> _Given text_
========

The negative regulation of GSK3β on tumorigenesis also appears true for mammary tumors. Farago et al. [20] show that antagonizing the endogenous activity of GSK3β by tissue-specific expression of a kinase-inactive GSK3β (dominant negative) in mouse mammary glands promotes mammary tumorigenesis. The promotion of mammary tumorigenesis by this kinase-inactive GSK3β is accompanied by the accumulation of β-catenin and cyclin D1, suggesting that the promotion is mediated by the dysregulation of the Wnt/β-catenin pathway. Conversely, activation of GSK3β suppresses mammary tumorigenesis. Activation of GSK3β by adiponectin induces apoptosis and cell cycle arrest in MDAMB-231 human breast cancer cells, which is accompanied by suppressed intracellular accumulation of β-catenin and its nuclear activities and reduced cyclin D1 levels [21]. Moreover, in vivo activation of GSK3β by supplementation of recombinant adiponectin or adenovirus-mediated overexpression of adiponectin substantially reduces the mammary tumorigenicity of MDAMB-231 cells in nude mice [21]. Similarly, activation of GSK3β by rapamycin also induces down-regulation of cyclin D1 expression, cell cycle arrest and the inhibition of anchorage-dependent growth in breast cancer cells [22]. Consistent with these findings, expression of constitutively active GSK3β (S9A mutant) causes apoptosis of human breast cancer cells; moreover, injection of the liposome complex with GSK3β to tumor-bearing mice significantly inhibits mammary tumor growth [23]. Taken together, GSK3β may function as a “tumor suppressor” for mammary tumors, whereas antagonism of GSK3β activity is oncogenic for mammary epithelial cells.

In addition to participation in neoplastic transformation and tumor growth, GSK3β is also proposed to be involved in cancer cell metastasis [24,25]. The increased motility and invasiveness of cancer cells in the first phase of metastasis are reminiscent of epithelial-mesenchymal transition (EMT) during embryonic development [2426]. Epithelial cells usually exist as sheets of immotile, tightly packed, well-coupled, polarized cells with distinct apical, basal and lateral surfaces. These cells can dramatically alter their morphology to become motile, fibroblast-like mesenchymal cells in EMT. The essential features of EMT are the disruption of intercellular contacts and the enhancement of cell motility, thereby leading to the release of cells from the parent epithelial tissue. The resulting mesenchymal-like phenotype is suitable for migration and, thus, for tumor invasion and dissemination, allowing metastatic progression to proceed [25,26]. GSK3β plays an important role in EMT most likely through the modulation of Wnt, Hedgehog and Snail (a zinc-finger transcriptional repressor) pathways; inhibition of GSK3β promotes the development of EMT [2426]. Cyclooxygenase-2 (COX-2) has been the best documented in the regulation of various aspects of tumor progression and metastasis. COX-2 is an independent prognostic factor in gastric cancer. Inhibition of GSK3β stimulates COX-2 expression in gastric cancer cells through increasing COX-2 mRNA stability [27], indicating GSK3β is a negative regulator of COX-2. GSK3β regulation of COX-2 in tumor cells may affect tumor development and metastasis.

========

> _Recorded data_
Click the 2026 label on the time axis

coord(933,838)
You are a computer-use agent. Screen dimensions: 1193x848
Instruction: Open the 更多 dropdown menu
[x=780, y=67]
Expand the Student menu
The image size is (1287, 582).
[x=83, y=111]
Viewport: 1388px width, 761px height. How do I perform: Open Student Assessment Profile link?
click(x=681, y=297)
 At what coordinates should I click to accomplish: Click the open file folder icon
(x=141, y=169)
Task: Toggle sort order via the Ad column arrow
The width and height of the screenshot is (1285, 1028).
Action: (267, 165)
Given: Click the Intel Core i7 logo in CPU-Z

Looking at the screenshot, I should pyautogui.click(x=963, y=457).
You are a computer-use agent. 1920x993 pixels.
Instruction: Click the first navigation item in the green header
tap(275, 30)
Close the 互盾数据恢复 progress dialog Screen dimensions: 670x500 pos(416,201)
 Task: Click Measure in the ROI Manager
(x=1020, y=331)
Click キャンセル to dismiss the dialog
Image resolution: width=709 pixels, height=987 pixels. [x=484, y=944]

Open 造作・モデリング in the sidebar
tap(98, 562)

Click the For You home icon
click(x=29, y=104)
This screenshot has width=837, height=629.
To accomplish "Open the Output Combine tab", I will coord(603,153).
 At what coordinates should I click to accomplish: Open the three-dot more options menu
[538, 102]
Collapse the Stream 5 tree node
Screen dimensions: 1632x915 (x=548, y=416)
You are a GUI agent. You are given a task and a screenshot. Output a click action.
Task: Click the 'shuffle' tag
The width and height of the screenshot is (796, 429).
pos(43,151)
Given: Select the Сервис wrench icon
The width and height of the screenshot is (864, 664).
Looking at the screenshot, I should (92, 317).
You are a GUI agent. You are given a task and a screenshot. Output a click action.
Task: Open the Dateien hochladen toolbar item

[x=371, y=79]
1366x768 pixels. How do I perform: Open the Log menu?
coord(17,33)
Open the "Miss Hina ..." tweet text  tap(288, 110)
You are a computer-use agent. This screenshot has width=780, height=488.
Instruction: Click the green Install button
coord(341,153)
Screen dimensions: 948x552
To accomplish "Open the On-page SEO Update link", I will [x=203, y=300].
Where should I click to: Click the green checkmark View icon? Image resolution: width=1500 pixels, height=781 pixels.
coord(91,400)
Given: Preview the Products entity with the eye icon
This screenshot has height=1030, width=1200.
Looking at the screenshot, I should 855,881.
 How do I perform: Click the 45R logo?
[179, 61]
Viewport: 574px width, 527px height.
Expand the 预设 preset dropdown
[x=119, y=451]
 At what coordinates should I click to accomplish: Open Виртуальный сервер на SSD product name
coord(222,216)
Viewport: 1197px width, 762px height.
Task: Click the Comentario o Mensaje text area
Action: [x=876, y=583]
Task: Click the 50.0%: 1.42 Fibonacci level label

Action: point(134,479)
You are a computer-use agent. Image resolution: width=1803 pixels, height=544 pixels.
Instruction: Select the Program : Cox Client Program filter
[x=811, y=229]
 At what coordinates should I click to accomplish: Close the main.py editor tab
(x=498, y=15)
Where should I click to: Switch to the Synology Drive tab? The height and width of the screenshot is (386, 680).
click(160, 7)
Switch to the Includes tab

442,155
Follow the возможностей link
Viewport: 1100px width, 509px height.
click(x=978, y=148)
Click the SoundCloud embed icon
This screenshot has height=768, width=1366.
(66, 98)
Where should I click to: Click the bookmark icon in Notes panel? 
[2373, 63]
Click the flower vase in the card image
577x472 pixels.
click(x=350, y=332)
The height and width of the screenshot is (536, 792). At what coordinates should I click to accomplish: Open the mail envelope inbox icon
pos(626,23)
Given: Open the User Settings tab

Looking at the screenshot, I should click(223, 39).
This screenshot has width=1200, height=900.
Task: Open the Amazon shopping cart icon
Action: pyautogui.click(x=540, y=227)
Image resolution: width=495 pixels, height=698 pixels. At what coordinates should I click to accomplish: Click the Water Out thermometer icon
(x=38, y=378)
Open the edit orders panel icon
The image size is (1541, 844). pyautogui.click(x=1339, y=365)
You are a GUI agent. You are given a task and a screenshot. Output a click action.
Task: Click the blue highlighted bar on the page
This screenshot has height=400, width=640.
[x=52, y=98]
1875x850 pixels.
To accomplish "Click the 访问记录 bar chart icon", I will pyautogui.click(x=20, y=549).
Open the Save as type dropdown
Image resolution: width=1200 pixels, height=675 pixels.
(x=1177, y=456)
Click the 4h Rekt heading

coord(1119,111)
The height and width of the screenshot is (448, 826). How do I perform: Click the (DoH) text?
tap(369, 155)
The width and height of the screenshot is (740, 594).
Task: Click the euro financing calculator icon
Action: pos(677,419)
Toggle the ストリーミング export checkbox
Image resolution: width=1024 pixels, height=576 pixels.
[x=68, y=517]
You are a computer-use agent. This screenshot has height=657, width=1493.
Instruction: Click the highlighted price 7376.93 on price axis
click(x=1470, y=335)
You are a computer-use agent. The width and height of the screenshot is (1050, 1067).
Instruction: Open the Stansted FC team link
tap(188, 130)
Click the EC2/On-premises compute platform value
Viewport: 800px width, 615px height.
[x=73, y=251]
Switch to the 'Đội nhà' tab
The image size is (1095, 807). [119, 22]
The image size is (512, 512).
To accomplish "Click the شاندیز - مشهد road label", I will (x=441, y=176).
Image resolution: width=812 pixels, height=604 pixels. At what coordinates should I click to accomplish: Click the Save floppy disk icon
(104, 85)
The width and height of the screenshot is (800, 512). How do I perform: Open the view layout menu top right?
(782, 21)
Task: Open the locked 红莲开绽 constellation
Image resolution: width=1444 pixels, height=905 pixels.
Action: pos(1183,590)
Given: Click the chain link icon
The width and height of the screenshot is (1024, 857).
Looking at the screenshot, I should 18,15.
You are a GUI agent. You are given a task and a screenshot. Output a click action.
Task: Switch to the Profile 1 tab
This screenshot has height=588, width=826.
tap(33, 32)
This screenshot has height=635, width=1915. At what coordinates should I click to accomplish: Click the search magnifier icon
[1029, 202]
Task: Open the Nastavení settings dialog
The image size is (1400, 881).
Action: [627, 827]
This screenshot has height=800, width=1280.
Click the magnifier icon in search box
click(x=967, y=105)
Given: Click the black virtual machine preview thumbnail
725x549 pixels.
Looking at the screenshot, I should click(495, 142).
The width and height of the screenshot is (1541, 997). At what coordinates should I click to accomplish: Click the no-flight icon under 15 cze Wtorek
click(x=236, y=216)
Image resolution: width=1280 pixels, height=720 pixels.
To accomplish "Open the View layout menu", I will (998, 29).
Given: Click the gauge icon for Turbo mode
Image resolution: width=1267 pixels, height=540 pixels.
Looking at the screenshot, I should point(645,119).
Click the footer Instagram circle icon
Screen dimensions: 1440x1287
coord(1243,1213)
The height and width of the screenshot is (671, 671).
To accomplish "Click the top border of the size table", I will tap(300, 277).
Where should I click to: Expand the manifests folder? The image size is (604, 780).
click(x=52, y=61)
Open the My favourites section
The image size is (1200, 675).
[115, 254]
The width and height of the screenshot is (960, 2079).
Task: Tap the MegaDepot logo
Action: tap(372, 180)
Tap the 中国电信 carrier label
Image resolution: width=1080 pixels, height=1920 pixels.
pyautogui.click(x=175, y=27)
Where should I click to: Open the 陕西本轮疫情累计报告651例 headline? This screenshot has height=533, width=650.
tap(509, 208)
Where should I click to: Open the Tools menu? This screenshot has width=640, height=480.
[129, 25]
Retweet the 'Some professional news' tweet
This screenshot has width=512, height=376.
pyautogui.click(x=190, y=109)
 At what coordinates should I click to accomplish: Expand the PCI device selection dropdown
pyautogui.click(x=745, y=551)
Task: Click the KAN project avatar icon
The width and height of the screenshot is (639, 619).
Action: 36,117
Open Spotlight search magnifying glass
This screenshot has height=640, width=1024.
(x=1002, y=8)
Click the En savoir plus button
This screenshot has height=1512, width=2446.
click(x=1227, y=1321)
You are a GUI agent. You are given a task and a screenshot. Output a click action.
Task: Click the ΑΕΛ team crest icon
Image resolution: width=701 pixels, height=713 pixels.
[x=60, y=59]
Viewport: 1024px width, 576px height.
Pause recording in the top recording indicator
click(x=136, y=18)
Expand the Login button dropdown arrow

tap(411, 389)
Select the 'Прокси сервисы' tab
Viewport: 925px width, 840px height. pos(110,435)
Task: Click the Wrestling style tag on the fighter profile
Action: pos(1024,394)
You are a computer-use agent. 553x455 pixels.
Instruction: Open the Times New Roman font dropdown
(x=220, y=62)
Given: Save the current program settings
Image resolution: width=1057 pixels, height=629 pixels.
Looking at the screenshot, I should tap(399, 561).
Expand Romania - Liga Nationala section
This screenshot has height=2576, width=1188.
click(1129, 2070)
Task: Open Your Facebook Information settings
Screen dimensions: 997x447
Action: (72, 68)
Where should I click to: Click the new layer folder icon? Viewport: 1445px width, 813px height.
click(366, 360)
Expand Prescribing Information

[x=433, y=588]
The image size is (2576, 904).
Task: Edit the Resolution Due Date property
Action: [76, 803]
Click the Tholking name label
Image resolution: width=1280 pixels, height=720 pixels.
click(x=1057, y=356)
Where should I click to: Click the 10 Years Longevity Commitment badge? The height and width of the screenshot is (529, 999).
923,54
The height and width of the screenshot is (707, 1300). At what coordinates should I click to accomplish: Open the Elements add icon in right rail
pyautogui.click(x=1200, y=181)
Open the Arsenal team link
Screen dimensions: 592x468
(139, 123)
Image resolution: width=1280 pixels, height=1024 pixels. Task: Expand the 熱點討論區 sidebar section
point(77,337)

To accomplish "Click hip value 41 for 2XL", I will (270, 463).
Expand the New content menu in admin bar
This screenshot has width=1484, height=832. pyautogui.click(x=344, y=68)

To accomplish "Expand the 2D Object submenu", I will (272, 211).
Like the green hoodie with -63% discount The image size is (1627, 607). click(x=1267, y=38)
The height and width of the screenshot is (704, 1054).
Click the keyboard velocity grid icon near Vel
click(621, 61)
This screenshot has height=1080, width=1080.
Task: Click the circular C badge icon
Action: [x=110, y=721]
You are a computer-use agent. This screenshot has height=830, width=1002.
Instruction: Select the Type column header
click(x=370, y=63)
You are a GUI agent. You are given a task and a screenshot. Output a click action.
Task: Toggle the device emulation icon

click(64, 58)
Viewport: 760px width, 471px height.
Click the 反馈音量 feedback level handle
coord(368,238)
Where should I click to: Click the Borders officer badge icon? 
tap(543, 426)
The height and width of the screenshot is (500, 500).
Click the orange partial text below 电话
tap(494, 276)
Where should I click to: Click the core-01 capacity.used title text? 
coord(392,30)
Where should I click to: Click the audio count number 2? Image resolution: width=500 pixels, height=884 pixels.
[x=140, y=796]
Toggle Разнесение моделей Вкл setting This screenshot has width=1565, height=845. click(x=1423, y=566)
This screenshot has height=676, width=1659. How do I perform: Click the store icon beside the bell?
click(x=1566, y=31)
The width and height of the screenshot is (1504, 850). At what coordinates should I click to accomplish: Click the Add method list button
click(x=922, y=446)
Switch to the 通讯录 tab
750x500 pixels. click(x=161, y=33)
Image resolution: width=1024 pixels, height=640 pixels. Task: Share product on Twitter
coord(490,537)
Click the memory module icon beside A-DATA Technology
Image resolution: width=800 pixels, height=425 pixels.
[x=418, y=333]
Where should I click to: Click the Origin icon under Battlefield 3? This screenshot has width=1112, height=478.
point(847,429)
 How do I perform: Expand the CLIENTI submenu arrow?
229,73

========

> _To do_
Extend the text on GSK3β in tumor development and metastasis, picking up right after its last sentence. The items have no connection to the text on GSK3β in tumors.

> _Response area_
In contrast to its tumor suppressive role, some studies suggest that GSK3β may actually promote tumorigenesis and cancer development. GSK3β protein overexpression has been found in human ovarian, colon and pancreatic carcinomas [9]. Higher levels of GSK3β are observed in liver tumors than in normal liver tissues in a mouse model of hepatic carcinogenesis [28]. Consistent with its high expression in ovarian tumors, GSK3β is reported to positively regulate the proliferation and survival of human ovarian cancer cells both in vitro and in vivo [29]. Inhibition of GSK3β activity by pharmacological inhibitors suppresses proliferation of the ovarian cancer cells in vitro and prevents the formation of tumors in nude mice generated by the inoculation of human ovarian cancer cells. Conversely, overexpressing a constitutively active form of GSK3β increases cyclin D1 expression and induces cell cycle progression of ovarian cancer cells [29].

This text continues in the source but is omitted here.